For over a decade, Cap protected the cyborgs under his command from every danger. Until he meets an insurgent, whose scent wreaks havoc on his control. She calls him Aren and insists she knows him. But she’s wrong. He has no past, no present, no future—only orders he’s programmed to complete.
Forced together, Marisol and Cap can’t resist the passion that keeps building between them. With time running out, Marisol must use her computer skills to restore Aren’s memories or Cap will kill all subversives on the planet—starting with her.
Review of The Scent of Memory
Four years after Race to Redemption was published, Shari Elder has released the second book in the Green Rising series. Since book 1 made good impression, I was very happy to read The Scent of Memory.
There are quite a few differences between the books. We go from a desert world to a frozen tundra appropriately named Nordika. Instead of storm racing, the sport is dog mushing. And the cast of characters is mostly different. Hacker Marisol and cyborg Cap are both fierce personalities, bent on doing what they consider is the right thing. Getting the right thing for both of them to align will be the challenge.

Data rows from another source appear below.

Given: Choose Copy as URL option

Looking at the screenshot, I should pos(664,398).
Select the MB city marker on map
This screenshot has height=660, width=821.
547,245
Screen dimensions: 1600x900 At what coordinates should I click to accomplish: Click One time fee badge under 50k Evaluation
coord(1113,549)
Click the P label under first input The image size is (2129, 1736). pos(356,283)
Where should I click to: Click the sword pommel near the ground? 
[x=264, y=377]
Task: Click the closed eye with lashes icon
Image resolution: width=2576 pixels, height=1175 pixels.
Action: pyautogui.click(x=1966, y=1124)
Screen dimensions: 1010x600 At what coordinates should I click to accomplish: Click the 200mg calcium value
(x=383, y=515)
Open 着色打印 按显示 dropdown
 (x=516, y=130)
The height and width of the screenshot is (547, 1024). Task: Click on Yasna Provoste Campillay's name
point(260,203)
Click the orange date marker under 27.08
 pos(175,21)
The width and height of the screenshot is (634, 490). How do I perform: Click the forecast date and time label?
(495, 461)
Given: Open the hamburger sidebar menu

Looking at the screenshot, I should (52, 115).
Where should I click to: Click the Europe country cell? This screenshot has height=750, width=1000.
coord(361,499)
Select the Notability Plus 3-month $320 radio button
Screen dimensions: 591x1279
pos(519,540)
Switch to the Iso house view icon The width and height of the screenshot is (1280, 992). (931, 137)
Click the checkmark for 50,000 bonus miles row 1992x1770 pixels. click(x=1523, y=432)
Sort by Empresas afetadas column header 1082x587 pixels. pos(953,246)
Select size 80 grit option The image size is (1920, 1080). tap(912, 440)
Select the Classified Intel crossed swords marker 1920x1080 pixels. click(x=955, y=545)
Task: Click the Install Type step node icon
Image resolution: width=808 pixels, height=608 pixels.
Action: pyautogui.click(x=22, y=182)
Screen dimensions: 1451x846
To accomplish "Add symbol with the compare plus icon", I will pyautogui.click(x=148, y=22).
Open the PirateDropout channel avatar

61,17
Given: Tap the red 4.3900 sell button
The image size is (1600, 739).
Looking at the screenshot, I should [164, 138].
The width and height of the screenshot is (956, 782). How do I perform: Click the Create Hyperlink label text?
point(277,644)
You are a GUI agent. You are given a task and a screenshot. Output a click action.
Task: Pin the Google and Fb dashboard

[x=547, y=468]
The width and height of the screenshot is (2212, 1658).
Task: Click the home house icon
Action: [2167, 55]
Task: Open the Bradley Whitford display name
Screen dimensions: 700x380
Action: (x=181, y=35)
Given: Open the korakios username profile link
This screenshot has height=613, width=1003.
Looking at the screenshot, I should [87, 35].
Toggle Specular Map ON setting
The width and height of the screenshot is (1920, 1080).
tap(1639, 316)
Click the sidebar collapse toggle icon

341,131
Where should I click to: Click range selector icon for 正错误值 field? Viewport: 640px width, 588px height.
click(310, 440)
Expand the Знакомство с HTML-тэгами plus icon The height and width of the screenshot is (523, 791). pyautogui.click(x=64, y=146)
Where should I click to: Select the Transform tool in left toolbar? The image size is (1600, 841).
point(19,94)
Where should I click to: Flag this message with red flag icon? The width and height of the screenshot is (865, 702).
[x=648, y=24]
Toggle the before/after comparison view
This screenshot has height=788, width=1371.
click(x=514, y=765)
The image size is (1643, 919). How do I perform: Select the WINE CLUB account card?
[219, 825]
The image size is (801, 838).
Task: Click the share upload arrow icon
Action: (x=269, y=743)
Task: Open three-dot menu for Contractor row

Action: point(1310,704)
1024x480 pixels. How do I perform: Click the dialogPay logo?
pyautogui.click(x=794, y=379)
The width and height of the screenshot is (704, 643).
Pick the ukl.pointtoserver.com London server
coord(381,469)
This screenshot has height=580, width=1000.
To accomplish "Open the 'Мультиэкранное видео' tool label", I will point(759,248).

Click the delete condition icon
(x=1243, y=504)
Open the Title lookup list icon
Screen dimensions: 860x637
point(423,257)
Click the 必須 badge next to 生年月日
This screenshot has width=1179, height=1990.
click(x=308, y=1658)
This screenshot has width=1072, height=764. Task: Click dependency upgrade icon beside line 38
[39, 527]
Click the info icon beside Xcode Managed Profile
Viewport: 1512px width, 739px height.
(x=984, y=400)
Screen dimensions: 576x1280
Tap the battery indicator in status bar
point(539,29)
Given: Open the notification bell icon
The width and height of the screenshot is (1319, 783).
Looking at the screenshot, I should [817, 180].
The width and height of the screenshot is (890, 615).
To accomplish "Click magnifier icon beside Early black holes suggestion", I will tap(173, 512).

What carries over from the first book are the bad guys and the conflict between the privileged corrupt rich and poverty stricken poor. One of the things I liked about this book is that the government of Nordika, personified by governor Luke de Graaf, really does have the best interests of the people in mind. Even if it sometimes means bowing to superior, not-so-sympathetic forces.
Here’s the thing about hacking being a key defensive/offensive weapon. It is low on action. As a hacker, Marisol seems to be able to get at anything she sets her mind to. While this seems a little unbelievable, ultimately it was a critical part of the plot. However, hacking is not all that interesting to read about. So instead of focusing on that kind of action, the relationship between Marisol and Cap takes center stage. Because, ultimately that relationship will become just as critical as Marisol’s hacking ability and Cap’s cyborg talents.
I would have liked to get to know Aren (who became Cap) a little better. At least that is what I first thought. Cap is not Aren. Cap is Cap. A cyborg who hasn’t been around all that long. So maybe the reader is not supposed to know more about Aren. Like Marisol, we need to figure out Cap.
I liked Ariana, Marisol’s daughter. Ariana a) is cute and b) she humanizes Marisol. The cute kid is almost never out of place in a serious story.
Thanks to the author who provided a copy of her book in exchange for my honest review.